The Brain in Overdrive
Because of what happens in the brain—unknowingly to someone who is driving — distraction works a little differently than other dangerous driving mistakes, such as driving while intoxicated. Alcohol and drugs slow the entire nervous system and impair judgment in ways that a driver cannot turn off or compensate for (you cannot decide not to be drunk once you are inebriated). But some drivers may believe distraction is harmless, all the while taking eyes off the road, hands off the wheel and mind off the drive.
But as scientific and statistical studies together have shown, distractions can turn otherwise conscientious drivers into little more than crash-test dummies.
Strayer’s lab, for example, claims that driving and talking on a cell phone may compete for the same neural circuitry.
It could explain why, in simulated driving, cell phone conversations lead to worse driving than talking to a passenger.
Some scientists, such as Strayer, theorize that talking to someone not physically present may ignite your imagination, causing you to picture mental images that interfere with spatial processing, or your ability to size up what’s around you (kind of important in driving).
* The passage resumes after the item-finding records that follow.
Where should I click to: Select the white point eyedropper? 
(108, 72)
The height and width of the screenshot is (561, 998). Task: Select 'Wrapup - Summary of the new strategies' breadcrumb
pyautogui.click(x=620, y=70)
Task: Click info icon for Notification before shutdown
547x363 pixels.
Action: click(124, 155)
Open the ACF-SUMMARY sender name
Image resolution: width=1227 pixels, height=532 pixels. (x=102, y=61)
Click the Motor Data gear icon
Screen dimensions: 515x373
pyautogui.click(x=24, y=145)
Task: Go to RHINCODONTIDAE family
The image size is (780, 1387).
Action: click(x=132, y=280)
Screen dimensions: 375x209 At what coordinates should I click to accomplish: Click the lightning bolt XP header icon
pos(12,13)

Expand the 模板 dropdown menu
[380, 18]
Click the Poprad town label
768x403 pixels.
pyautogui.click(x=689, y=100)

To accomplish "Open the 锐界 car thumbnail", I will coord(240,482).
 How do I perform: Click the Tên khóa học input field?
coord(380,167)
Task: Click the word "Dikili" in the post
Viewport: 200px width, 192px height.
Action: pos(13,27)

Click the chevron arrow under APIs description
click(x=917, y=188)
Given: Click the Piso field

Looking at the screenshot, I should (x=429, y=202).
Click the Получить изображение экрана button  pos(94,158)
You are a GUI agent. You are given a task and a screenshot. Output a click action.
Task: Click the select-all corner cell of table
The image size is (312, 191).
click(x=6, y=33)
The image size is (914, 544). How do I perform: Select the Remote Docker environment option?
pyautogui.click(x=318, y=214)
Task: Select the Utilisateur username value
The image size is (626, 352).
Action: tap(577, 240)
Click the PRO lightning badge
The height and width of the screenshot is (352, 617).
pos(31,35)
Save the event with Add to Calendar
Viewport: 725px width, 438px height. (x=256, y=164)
According to Strayer, eye-tracking studies show that undistracted drivers scan the world from side to side for input, but cell-phone drivers tend to stare straight ahead, not changing their glance patterns when needed. Glazed, somewhat dazed, “they look but don’t see,” he says.
It Goes Beyond Gadgets
It’s also not just cell phones and other “interactive” gadgets that compete for a driver’s attention. Strong emotions can distract. (After a divorce for example, crash rates are known to increase.)
Dr. Marcel Just, a professor at Carnegie Mellon University’s Center for Cognitive Brain Imaging, found that listening to spoken sentences dampened activity in certain parts of the brain. In his laboratory studies, people simulating driving while listening to spoken sentences had more “virtual” crashes and also veered more from the lane, compared to simulated driving with no listening.
“Technology that’s in the car but not related to driving,” Just notes, “is enabling risk that people greatly underestimate.”
Texting, for example, wins the toxic trifecta by taking eyes, hands and minds away from driving all at once. A Virginia Tech study showed that texting is 23 times (that is 2,300 percent) more likely to result in a crash than ordinary baseline driving.
There are other high-risk combinations. Dr. Young points out that if alcohol and drowsiness each make a driver four times more likely to crash than normal, together they raise the odds to 16 times more likely.
What does it all mean? Driving distracted just isn’t worth the risk.
Rachel Adelson writes about technology and the science of behavior from her office near Toronto. Within an hour of finishing this story, she found herself driving behind someone putting on mascara at the wheel.